Task prompt: Repeat verbatim, and only, the lines of the data below, beginning at the line that contains "新点标桥 (1011, 2141)" and stopping after the line that contains "政企采购 (391, 104)".

[Dataset records]
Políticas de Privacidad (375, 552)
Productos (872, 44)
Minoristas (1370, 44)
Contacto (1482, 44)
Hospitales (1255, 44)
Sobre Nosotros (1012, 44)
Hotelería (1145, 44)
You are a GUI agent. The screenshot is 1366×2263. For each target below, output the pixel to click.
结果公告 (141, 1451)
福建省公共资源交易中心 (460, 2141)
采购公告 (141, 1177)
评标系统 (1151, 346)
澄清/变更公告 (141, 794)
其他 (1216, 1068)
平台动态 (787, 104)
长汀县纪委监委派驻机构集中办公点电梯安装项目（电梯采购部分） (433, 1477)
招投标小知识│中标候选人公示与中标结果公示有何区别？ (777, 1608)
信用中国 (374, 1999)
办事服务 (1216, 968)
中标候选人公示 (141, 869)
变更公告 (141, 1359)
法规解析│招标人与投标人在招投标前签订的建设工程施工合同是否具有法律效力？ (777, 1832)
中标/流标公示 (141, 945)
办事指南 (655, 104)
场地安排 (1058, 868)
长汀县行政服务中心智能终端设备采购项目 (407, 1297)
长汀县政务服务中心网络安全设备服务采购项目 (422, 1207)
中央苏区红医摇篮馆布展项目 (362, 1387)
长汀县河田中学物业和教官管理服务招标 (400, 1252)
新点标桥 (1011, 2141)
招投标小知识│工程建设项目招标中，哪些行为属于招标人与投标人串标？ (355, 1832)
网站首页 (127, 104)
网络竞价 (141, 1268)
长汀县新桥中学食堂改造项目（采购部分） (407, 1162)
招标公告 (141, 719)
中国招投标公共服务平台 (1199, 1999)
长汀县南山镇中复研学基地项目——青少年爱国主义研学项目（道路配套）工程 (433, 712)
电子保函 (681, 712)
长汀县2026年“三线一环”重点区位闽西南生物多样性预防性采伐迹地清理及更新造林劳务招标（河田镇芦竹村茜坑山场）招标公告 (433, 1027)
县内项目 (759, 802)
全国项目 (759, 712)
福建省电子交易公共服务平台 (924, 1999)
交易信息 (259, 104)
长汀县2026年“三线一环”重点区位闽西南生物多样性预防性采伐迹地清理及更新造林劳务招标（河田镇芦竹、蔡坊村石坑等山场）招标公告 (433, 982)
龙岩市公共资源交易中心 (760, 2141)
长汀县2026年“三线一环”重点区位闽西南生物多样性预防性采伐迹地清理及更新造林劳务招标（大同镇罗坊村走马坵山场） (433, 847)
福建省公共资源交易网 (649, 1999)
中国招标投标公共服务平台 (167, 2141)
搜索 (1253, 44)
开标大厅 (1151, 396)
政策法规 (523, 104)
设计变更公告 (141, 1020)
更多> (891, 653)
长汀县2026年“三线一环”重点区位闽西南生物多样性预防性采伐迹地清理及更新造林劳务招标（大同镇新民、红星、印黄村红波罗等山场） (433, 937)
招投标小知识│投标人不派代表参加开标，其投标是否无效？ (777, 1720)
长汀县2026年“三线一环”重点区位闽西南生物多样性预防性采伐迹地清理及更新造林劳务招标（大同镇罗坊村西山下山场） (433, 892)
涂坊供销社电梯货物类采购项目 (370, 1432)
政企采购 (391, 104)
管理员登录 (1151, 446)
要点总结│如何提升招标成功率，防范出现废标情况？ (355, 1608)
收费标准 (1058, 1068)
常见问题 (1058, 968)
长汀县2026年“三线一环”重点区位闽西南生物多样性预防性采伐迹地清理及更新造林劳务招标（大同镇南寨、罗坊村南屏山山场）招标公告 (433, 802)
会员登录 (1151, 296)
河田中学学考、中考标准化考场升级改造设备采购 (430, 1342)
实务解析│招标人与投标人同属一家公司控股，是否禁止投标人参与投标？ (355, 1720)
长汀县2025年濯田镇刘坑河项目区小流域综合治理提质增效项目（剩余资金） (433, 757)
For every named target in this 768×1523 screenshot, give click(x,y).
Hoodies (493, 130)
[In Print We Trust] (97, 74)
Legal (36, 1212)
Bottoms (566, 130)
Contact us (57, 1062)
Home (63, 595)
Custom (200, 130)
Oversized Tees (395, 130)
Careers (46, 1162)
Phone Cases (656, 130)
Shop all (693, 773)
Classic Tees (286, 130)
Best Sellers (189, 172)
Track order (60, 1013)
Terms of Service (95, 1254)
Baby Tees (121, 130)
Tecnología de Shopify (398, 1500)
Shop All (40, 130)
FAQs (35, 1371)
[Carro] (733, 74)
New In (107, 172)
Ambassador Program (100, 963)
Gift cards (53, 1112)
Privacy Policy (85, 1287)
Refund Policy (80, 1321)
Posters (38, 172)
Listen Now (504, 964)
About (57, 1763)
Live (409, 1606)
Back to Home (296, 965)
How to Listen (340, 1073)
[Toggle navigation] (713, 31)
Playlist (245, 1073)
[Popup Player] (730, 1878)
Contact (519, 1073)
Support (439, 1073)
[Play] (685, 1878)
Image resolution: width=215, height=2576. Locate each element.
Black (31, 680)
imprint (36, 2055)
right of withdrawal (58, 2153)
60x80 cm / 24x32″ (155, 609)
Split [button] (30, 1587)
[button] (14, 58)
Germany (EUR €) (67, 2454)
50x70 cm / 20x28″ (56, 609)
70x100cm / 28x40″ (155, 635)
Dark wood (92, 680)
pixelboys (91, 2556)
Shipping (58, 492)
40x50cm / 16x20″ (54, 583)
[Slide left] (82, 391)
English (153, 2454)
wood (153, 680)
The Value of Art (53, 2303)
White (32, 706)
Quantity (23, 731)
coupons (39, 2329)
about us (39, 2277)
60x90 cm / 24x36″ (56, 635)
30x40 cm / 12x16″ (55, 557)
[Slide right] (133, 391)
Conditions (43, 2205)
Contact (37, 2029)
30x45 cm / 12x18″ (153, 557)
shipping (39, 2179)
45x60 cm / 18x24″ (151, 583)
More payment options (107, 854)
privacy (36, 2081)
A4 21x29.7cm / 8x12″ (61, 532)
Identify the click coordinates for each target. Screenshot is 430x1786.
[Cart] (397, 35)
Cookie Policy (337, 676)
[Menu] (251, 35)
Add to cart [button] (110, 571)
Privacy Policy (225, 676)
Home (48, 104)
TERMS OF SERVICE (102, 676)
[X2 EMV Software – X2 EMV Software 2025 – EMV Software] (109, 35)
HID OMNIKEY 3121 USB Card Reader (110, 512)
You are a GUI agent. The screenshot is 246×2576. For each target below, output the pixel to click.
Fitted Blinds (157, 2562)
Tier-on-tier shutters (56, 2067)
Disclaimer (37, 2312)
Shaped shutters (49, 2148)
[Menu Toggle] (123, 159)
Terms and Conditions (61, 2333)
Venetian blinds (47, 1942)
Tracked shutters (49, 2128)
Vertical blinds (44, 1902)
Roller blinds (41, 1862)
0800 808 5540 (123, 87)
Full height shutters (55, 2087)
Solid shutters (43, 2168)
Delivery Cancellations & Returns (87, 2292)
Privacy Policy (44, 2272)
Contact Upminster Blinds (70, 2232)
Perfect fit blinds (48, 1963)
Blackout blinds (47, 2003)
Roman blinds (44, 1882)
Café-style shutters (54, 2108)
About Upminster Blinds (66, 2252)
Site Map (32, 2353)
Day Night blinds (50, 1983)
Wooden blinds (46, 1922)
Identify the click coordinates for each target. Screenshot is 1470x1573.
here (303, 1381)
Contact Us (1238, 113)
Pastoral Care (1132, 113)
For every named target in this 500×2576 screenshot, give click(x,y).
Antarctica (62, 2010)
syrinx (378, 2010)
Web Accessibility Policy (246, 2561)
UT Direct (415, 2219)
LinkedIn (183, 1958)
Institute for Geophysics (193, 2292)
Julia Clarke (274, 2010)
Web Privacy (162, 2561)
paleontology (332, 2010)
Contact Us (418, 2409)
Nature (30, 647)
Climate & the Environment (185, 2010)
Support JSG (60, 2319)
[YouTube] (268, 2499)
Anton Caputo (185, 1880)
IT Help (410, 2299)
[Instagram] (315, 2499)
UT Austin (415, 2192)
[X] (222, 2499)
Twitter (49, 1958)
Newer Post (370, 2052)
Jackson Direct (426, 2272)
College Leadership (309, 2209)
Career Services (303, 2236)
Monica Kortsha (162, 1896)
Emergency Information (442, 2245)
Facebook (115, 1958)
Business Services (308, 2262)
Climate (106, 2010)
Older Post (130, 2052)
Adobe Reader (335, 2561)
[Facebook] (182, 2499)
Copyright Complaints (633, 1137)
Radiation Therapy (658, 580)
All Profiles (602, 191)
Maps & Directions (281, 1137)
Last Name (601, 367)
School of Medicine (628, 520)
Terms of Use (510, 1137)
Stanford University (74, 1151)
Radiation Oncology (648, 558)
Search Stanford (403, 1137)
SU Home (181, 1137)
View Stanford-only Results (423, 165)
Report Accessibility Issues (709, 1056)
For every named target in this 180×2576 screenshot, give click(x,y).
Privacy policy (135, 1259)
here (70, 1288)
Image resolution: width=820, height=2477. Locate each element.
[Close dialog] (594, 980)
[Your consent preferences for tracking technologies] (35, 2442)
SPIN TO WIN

Solution below:
新点标桥 (1011, 2141)
招投标小知识│工程建设项目招标中，哪些行为属于招标人与投标人串标？ (355, 1832)
网站首页 (127, 104)
网络竞价 (141, 1268)
长汀县新桥中学食堂改造项目（采购部分） (407, 1162)
招标公告 (141, 719)
中国招投标公共服务平台 (1199, 1999)
长汀县南山镇中复研学基地项目——青少年爱国主义研学项目（道路配套）工程 (433, 712)
电子保函 (681, 712)
长汀县2026年“三线一环”重点区位闽西南生物多样性预防性采伐迹地清理及更新造林劳务招标（河田镇芦竹村茜坑山场）招标公告 (433, 1027)
县内项目 (759, 802)
全国项目 (759, 712)
福建省电子交易公共服务平台 (924, 1999)
交易信息 (259, 104)
长汀县2026年“三线一环”重点区位闽西南生物多样性预防性采伐迹地清理及更新造林劳务招标（河田镇芦竹、蔡坊村石坑等山场）招标公告 (433, 982)
龙岩市公共资源交易中心 (760, 2141)
长汀县2026年“三线一环”重点区位闽西南生物多样性预防性采伐迹地清理及更新造林劳务招标（大同镇罗坊村走马坵山场） (433, 847)
福建省公共资源交易网 (649, 1999)
中国招标投标公共服务平台 (167, 2141)
搜索 (1253, 44)
开标大厅 (1151, 396)
政策法规 (523, 104)
设计变更公告 (141, 1020)
更多> (891, 653)
长汀县2026年“三线一环”重点区位闽西南生物多样性预防性采伐迹地清理及更新造林劳务招标（大同镇新民、红星、印黄村红波罗等山场） (433, 937)
招投标小知识│投标人不派代表参加开标，其投标是否无效？ (777, 1720)
长汀县2026年“三线一环”重点区位闽西南生物多样性预防性采伐迹地清理及更新造林劳务招标（大同镇罗坊村西山下山场） (433, 892)
涂坊供销社电梯货物类采购项目 (370, 1432)
政企采购 (391, 104)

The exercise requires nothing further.